Nuevamente en la Fundación, Susana hablaba por teléfono, con voz fuerte y contenida con un funcionario nacional. Lo que pasó en la conferencia de prensa es conocido por todos. Desde una pequeña sala del primer piso abarrotada, Susana habló con los medios. No soltó ni una lágrima y arengó a sus colaboradores a que tampoco lo hicieran. Sin embargo había ojos enrojecidos y húmedos entre muchos. Desde la ventana se escuchaban los cantos de apoyo de los manifestantes que habían hecho una marcha espontánea desde la plaza hasta allí.
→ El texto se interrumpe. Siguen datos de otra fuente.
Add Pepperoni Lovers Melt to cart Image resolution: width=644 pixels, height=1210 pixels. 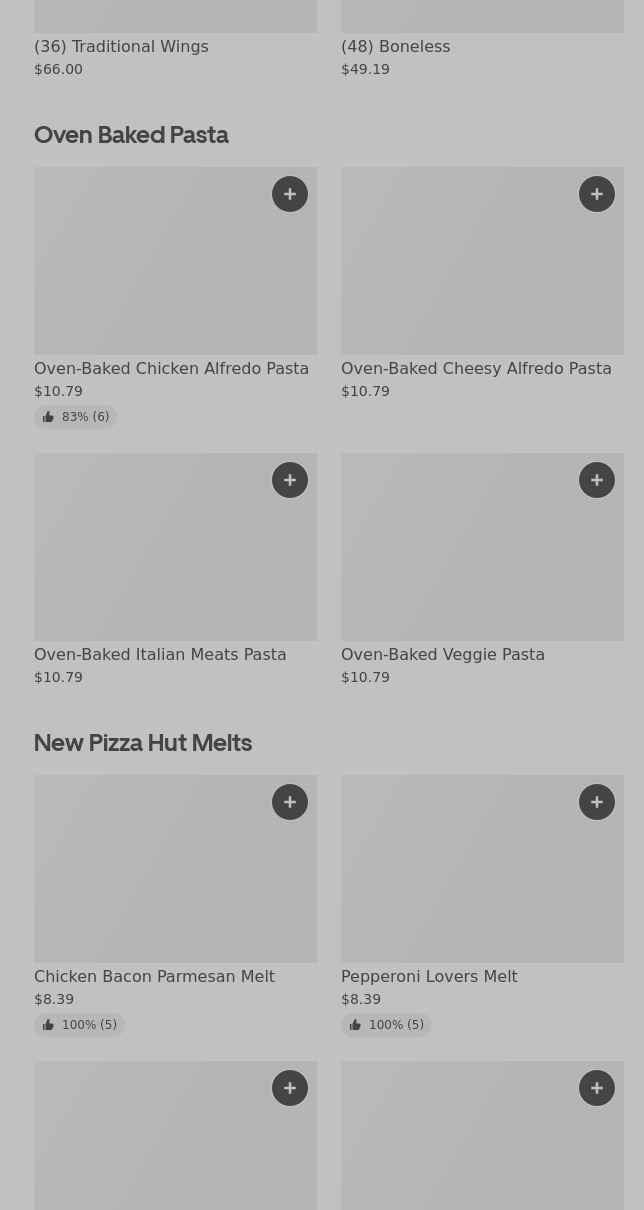[x=597, y=802]
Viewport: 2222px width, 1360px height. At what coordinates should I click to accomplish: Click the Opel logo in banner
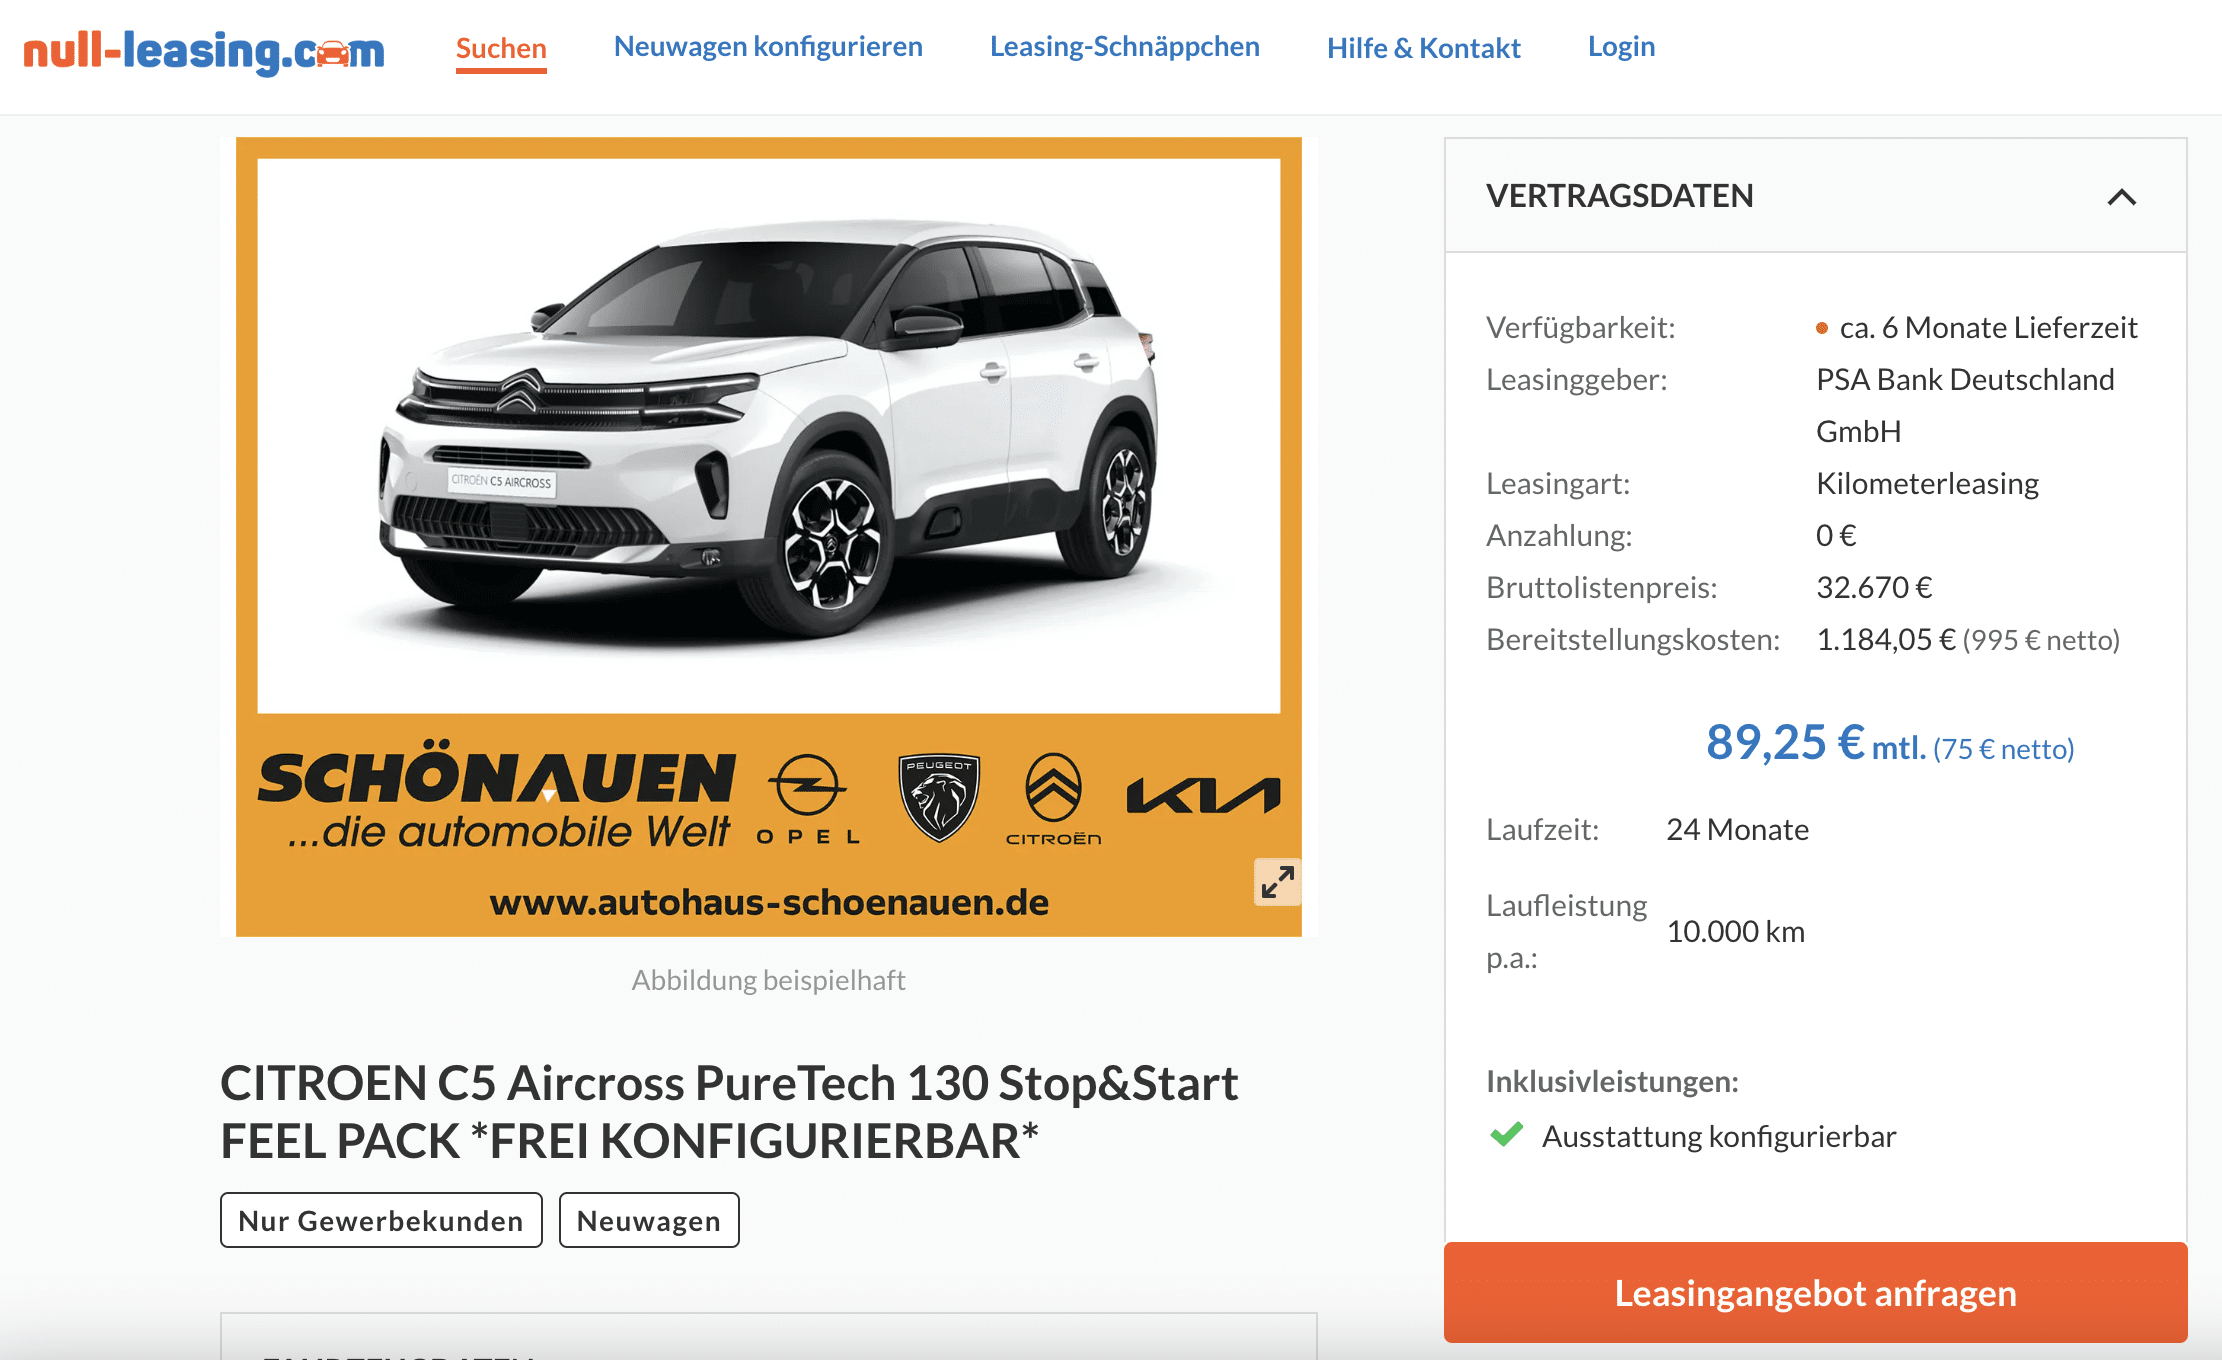pos(808,799)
Susana les dio ánimos, como si esto recién comenzara para ella; como si no hubiera pasado tantos años reclamando una justicia, que al final fue lerda y mala; como si todavía no siguiera esperando volver a ver a su hija; como si tuviera no una sino muchas vidas por vivir para seguir pidiendo justicia por ella y las tantas mujeres raptadas, explotadas y esclavizadas de nuestro país.
Lo impensable ocurrió en el Palacio de Justicia de Tucumán. La sociedad de todo el país se movilizó para repudiar lo sucedido y para que otras cosas, impensadas hasta hace muy poco tiempo, sucedan: el Poder Judicial está en la mira. No van a poder con Susana Trimarco y con una sociedad que sigue clamando por una Justicia en serio.